Edge Deployment & Optimization

The full system was deployed on an NVIDIA Jetson Orin Nano, which required aggressive optimization. The model was converted to TensorRT, custom CUDA kernels were implemented for preprocessing and postprocessing, and CPU usage was reduced through parallel execution where possible. This resulted in roughly a 15x inference speedup compared to the baseline path. This optimization was critical to achieving the real-time performance required for manipulation tasks. Training ran on AWS EC2 with A10 and A100 GPUs, while deployment and runtime debugging were handled directly on the Jetson over SSH.

3D Perception Pipeline

A custom 3D reasoning pipeline was designed to bridge the gap between noisy stereo depth and precise manipulation requirements. It fuses point clouds from multiple cameras before processing, extracts relevant regions through segmentation masks, filters noise and outliers, and applies classical geometric processing in Open3D to estimate oriented bounding boxes. Unlike generic 3D detection approaches, the pipeline was task-specific, focusing on clamp localization, midpoint estimation between clamps, and alignment constraints required for manipulation.

3D Placement
Snow Place
Placement Variant

Handling Real-World Failures

A major challenge was severe degradation of stereo depth caused by sunlight reflections on solar panels. That produced missing or corrupted depth regions, unstable point clouds, and unreliable localization. To recover robustness, the system used RANSAC-based filtering and reconstruction, then reprojected and rebuilt missing regions while combining geometric constraints with segmentation masks. This significantly improved robustness and reduced failure cases in high-reflection outdoor scenarios.

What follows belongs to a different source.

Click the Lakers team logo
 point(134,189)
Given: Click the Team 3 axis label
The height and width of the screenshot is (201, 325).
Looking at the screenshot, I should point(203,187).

Multi-Camera Fusion & Synchronization

Accurate 3D perception required strict synchronization across cameras. Without proper synchronization, multi-view fusion introduced geometric inconsistencies that directly degraded manipulation accuracy. The system therefore implemented hardware-level synchronization, fused point clouds from multiple cameras before downstream processing, and maintained spatial consistency for stable 3D estimation.

System Impact

The final system enabled reliable solar panel grasping in outdoor conditions with strong lighting variability. It achieved real-time performance on Jetson Orin Nano through TensorRT and CUDA optimization with roughly a 15x speedup, improved robustness against stereo depth failures through geometric reconstruction techniques, and delivered a production-ready perception pipeline for real robotic manipulation tasks.